● TASK
Only one stretch of the data should be retyped: the lines from the line containing "Where should I click to: Click the Feb" through the line containing "Task: Click the". Keep pictures out of it.

● DATASET
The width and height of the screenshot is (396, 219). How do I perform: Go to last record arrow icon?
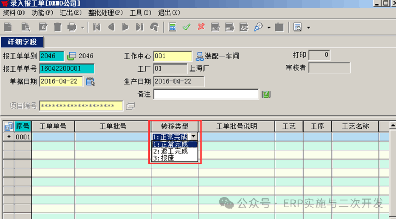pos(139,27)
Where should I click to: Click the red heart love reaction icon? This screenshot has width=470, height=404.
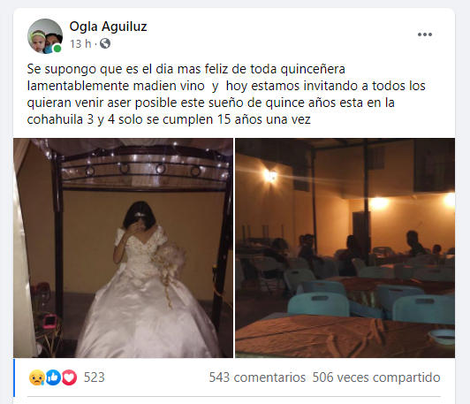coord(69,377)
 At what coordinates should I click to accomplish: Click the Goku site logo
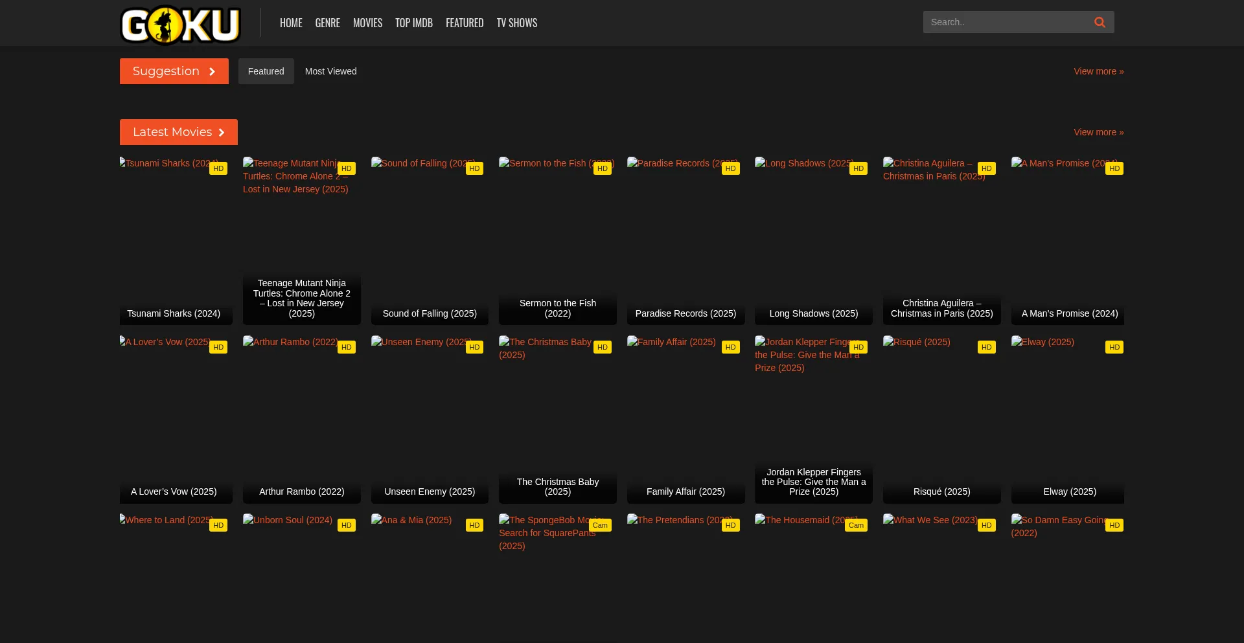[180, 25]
--
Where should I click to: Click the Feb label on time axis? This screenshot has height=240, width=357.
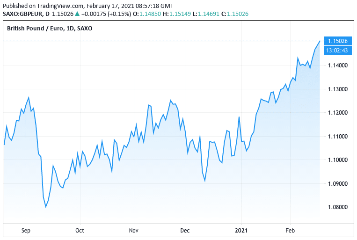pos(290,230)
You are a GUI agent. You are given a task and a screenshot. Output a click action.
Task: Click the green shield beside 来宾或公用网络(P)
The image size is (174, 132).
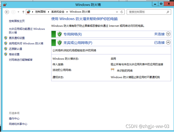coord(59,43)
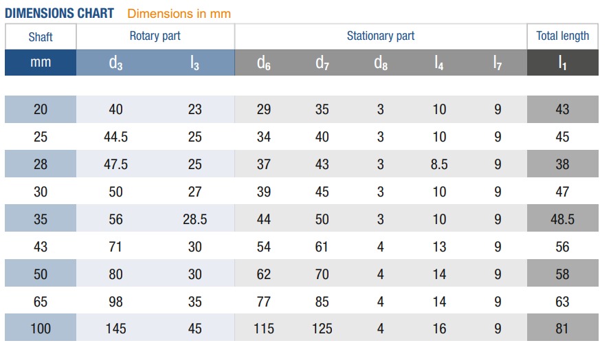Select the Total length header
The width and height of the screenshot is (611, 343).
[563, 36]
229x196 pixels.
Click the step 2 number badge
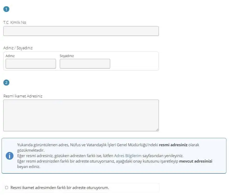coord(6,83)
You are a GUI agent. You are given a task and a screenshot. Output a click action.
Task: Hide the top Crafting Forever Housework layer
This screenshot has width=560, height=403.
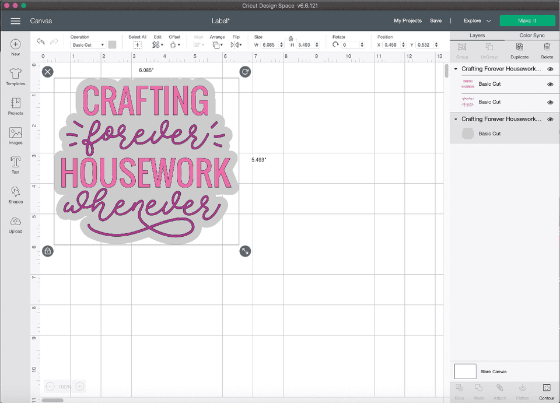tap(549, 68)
--
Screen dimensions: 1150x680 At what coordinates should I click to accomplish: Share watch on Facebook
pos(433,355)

● SOLUTION FOR THIS TASK
Where should I click to: Click the Feb label on time axis? This screenshot has height=240, width=357.
pos(290,230)
You are a GUI agent. You are given a task and a screenshot. Output a click action.
Task: Click the green shield beside 来宾或公用网络(P)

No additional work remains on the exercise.